One of the founders of synergetics, G. Haken, put forward the following question: what common features can be found in the development of various natural and social systems? And he answered his own question in this way: the general is in itself the creation of a structure; qualitative changes occurring at the macroscopic level; the emergence of a new quality through the emergent method; self-learning process that occurs in open systems. According to Haken, the synergetic view differs from the traditional view by moving from the evaluation of simple systems to the study of complex systems; from the evaluation of closed systems to the study of open systems; from the evaluation of linear systems to the study of nonlinear systems; from assessing the equilibrium of processes to studying their delocalization and instability.
Despite the fact that the origin of synergetics is associated with the names of G. Haken, I. Prigozhin and others, the formation of its main ideas was also influenced by the dialectics of Schelling, Hegel, Marx. Despite the fact that many are silent about this, one of the founders of synergetics, I.Prigozhin, acknowledging this, wrote that "nature confirms the existence of a hierarchy in philosophy, when each level requires the previous level." According to this, Prigogine unequivocally notes that the idea of the history of nature, as an integral part of materialism, belonged to K. Marx, was comprehensively developed by F. Engels.
Despite the recognition of Prigogine, some modern scientists, not seeing the connection between dialectics and synergetics, assumed that dialectics had ceased to exist and therefore it should be replaced by synergetics. However, of course, one cannot agree with such an idea, since, in addition to the fact that there is a general theory of development and a universal cognitive method, dialectics, one of the great achievements of world philosophical thought, will remain so.
2. The second sign that characterizes modern natural science is the consolidation of the theory of integrity, the awareness of the need for a comprehensive global view of the world.
The question is: what is the content of the wholeness paradigm?
The paradigm of integrity is manifested in a number of phenomena, including integrity, continuity, a phenomenon of nature, society, the biosphere, noosphere, worldview and other phenomena. One of the convex manifestations of integrity is that a person is not outside the studied object, but inside. He is a part that constantly knows the whole. To clarify this idea, Academician V.I. Vernadsky wrote that the history of the knowledge of science shows that science is impossible without a person, and science is what a person created ... the patterns found in the surrounding world, a person turns into his words, into his mind.

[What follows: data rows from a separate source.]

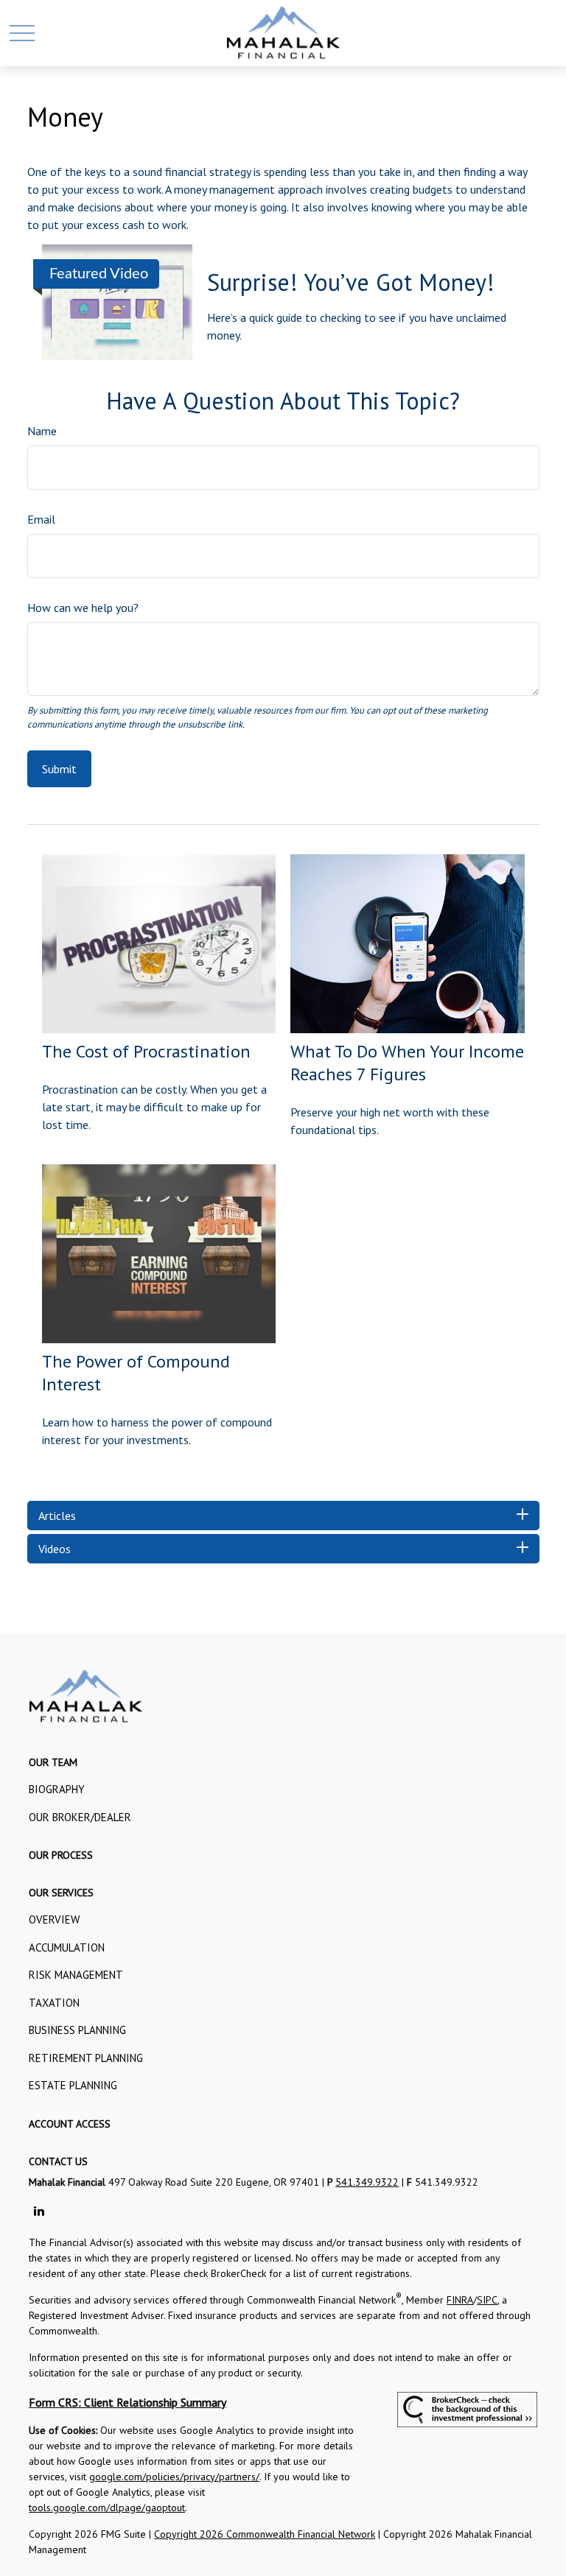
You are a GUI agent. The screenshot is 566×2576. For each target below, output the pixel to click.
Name (42, 430)
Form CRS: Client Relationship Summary (127, 2402)
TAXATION (54, 2003)
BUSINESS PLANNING (77, 2030)
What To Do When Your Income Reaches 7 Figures (407, 1062)
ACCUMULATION (67, 1947)
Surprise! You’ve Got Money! (351, 282)
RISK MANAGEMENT (76, 1975)
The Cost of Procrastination (146, 1051)
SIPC (487, 2299)
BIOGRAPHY (57, 1789)
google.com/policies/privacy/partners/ (174, 2476)
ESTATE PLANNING (73, 2085)
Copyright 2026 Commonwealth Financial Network (264, 2534)
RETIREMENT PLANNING (86, 2058)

One of the patterns observed in the last quarter XX century, lies in the fact that nature unites the sciences, accelerates the convergence of natural-scientific and humanitarian knowledge, science and art. Whereas, not taking into account the subject of continuous activity, natural science was occupied with studying only nature, while the humanities studied only man, the human soul, the knowledge of its various aspects showed even greater interest in clarifying the connection between social knowledge and spiritual structures of man. While the idea and principles that have been developed in modern natural sciences have begun to appear more often in the humanities, an opposite process is emerging. The assimilation of self-developing systems of "human measurement" by science erased the previously impenetrable boundaries between the methodology of natural science and the methodology of social cognition, and became the reason for the convergence of these areas of knowledge. In this regard, there was a desire for the convergence of two cultures - scientific-technical and humanitarian-aesthetic, science and culture.

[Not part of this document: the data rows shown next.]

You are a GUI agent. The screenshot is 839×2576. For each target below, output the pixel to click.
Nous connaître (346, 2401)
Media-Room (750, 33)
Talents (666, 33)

It is known that for several centuries Western culture has been presented as a standard, the greatest achievement in the history of world culture and a unique example. One of the trends that attracts attention in the development of modern natural science is related to the transcendence of the Western culture of special sciences. At present, scientists are gradually turning more and more to the traditions and methods of Eastern thought. Nowadays, thoughts are being expressed not only about the strengths, but also about the weaknesses of European rationalism, the topic “West-East” is widely discussed in the scientific literature.
3. The third feature that characterizes modern natural science is the strengthening of the idea of co-evolution in it and their gradual spread on a wider scale.
It is known that the arbitrariness associated with the study of various biological objects and the levels of their formation comes from biology. Today, the concept of coevolution covers all possible generalized panoramas. The essence of the idea of global co-evolution is the same. This concept, containing both materialities and ideal systems, has a universal character.
The concept of global co-evolution is organically connected with the concept of "self-formation". The only difference between these concepts is that if the concept of self-formation is associated with the structure, state of systems, the concept of co-evolution is associated with the correlation of relations between developing systems and evolutionary changes. Co-evolution consists of the molecular-genetic and biospheric levels.
Co-evolution ends with the unity of natural and social processes. Therefore, in order to systematically and intensively study the mechanism of the co-evolutionary process, at the present stage of the development of science, it is necessary to achieve organic unity and constant mutual influence of natural-scientific and humanitarian knowledge.
4. Modern natural science is characterized by a change in the nature of the object of study and the strengthening of the role of an integrated approach in its study.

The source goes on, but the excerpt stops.